Aufwändig drapiert und nach Größe der einzelnen Knollen sortiert präsentierte der Erzeugnisverband Thüringer Qualitätskartoffel e.V. (THÜKAV) am vergangenen Dienstag 42 Kartoffelsorten, die seit dem Frühjahr in den Dämmen des Versuchsgartens der Versuchsstation Friemar wuchsen.
Vor der Besichtigung eröffnete Dietmar Barthel, Geschäftsführer des THÜKAV, den Schautag an der Maschinenhalle und berichtete über die guten Wachstumsbedingungen, die aufgrund des Niederschlags und der milden Temperaturen in diesem Jahr für einen guten Ertrag sorgten.
Sigrun Köhler (Thüringer Ministerium für Infrastruktur und Landwirtschaft), Torsten Graf und Christian Egel (beide Thüringer Landesamt für Landwirtschaft und Ländlichen Raum) unterstrichen die Wichtigkeit der Thüringer Knollen und hoben die fachliche Begleitung durch das Landesamt hervor.
Welch strenge Maßstäbe die Mitgliedsbetriebe des THÜKAV auf die Erzeugung von hochwertigen Pflanz- und Konsumkartoffeln anlegen, wird in der Verpflichtung zu den über die gesetzlichen Vorschriften hinausgehenden Qualitätskontrollen sichtbar.

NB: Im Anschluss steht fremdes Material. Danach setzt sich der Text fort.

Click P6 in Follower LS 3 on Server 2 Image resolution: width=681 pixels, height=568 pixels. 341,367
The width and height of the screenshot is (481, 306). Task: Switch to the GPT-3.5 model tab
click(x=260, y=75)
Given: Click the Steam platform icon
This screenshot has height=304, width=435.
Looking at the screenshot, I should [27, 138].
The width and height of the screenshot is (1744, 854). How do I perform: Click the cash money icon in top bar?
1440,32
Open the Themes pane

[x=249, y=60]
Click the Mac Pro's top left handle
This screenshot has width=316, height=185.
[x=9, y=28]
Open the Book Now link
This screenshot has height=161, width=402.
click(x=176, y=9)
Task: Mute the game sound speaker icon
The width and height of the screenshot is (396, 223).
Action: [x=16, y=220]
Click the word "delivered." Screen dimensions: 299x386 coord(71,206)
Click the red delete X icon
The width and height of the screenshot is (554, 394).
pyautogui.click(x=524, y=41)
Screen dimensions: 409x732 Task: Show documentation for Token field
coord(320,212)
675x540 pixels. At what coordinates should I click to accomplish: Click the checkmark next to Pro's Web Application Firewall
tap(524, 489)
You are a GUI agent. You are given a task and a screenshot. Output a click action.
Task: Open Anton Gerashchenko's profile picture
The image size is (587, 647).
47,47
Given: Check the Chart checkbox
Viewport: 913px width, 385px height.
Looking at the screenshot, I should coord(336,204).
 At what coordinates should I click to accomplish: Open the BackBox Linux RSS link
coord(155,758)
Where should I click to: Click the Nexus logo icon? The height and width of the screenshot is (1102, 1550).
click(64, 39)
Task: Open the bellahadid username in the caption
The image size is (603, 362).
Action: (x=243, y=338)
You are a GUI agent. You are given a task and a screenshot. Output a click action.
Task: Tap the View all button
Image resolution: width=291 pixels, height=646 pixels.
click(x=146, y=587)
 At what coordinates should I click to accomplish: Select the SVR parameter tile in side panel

So konnten anwesende Betriebe mit Urkunden zum „kontrollierten Anbau“ ausgezeichnet werden.
Im Anschluss daran wurden die Kartoffelsorten von den verschiedenen Züchterhäusern im Versuchsgarten vorgestellt und die Vor- und Nachteile für den Anbau und die Vermarktung rege diskutiert. Ein besonderes Augenmerk lag nicht nur auf der Resistenz gegenüber Krankheiten, sondern auch auf der Hitze- und Trockenheitsverträglichkeit sowie einer ansprechenden Optik.
Passend dazu konnte Katrin Günther (TLLLR) über erste Ergebnisse der Landessortenversuche berichten und die vielen anwesenden Landwirtinnen und Landwirte über Kartoffelsorten informieren, die sich für den Anbau unter Thüringer Bedingungen besonders eignen. Die Versuchsberichte zu den Sortenversuchen werden fortlaufend auf den Internetseiten des TLLLR aktualisiert.